狙擊鏡後的殺手們是絕不放過任何風吹草動的,寧可錯殺,不會錯過。梅天蠍可以不相信我說的話,但他的生命只有一次,在槍林彈雨面前與他人是平等的。
“怎麽辦?”夏雪在我的掌心裏寫了三個字,然後攤開自己的手掌,伸到我面前。
“等。”我回了一個字,她的掌心柔軟得像一片初春的法國梧桐葉子,我甚至擔心自己的指甲會劃傷她。在情況不明的暗夜,與其冒死前沖,不如以靜制動,看清敵人的路數後再說。
“明白。”她尖尖的指甲再次劃過我的掌心,微微一笑。
嗚嗚兩聲,有人在我剛才離開的石屋裏吹起了號角,兩長、兩短,再一長、一短,正是發動進攻的信號。我愣了,難道是葉天想組織帶來的人主動向來犯者沖鋒?那真的非常不明智,等于是向敵人槍口上撞。
“給我槍,最好的槍。”我沉聲吩咐。
火盆邊的孫柔槍嘿嘿冷笑了兩聲,反手在身邊的氈毯下面摸索着。
“你要怎麽做?剛剛還說要坐等死守的?”夏雪急促地問,手指驟然扣緊。
號角再次響起,沉悶而亢奮的聲音彌散着整個山谷裏。我能想象得到,山梁上隐蔽的狙擊手們此刻心裏一定是熱血沸騰,充滿了開槍殺人前的興奮戰栗。
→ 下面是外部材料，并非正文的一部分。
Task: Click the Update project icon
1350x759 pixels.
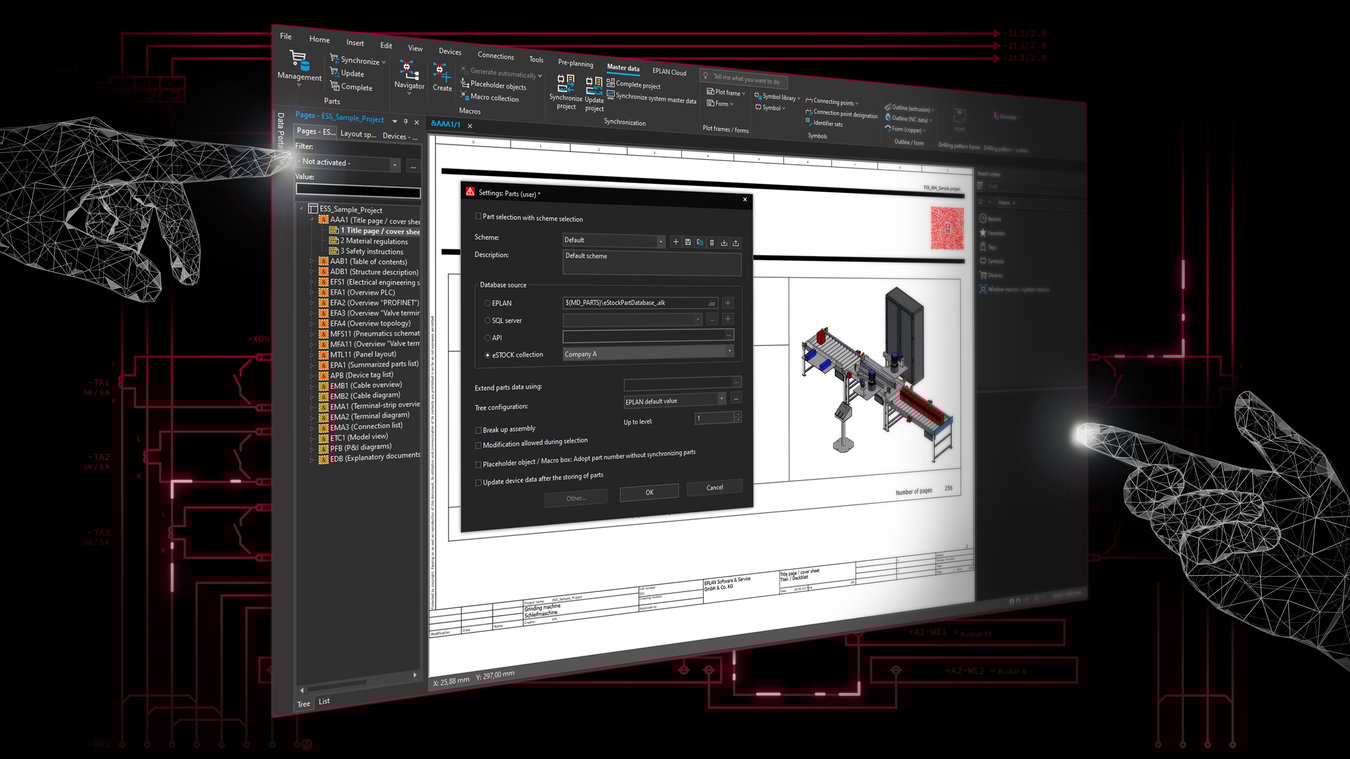Action: (x=594, y=92)
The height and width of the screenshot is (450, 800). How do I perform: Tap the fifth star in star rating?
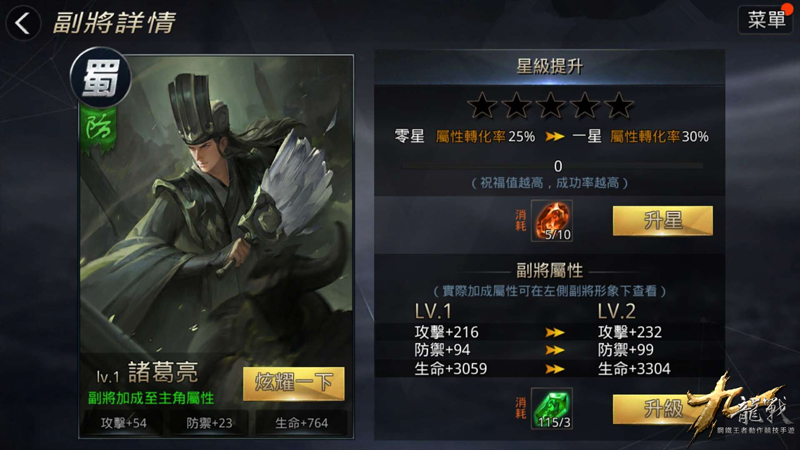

“給。”孫柔槍那邊發出熟練地組合槍械部件的喀啦聲,三秒鐘內遞過來一支卡着蘇制瞄具的長槍,還有一條挂着子彈袋的牛皮腰帶,“六十發備彈、夜視瞄具、雙重十字絲、五百米內必殺、八百米內命中率高達百分之九十五。不過,那也要看使用它的是誰?再好的劍交在懦夫手裏,也會成為燒火棍。”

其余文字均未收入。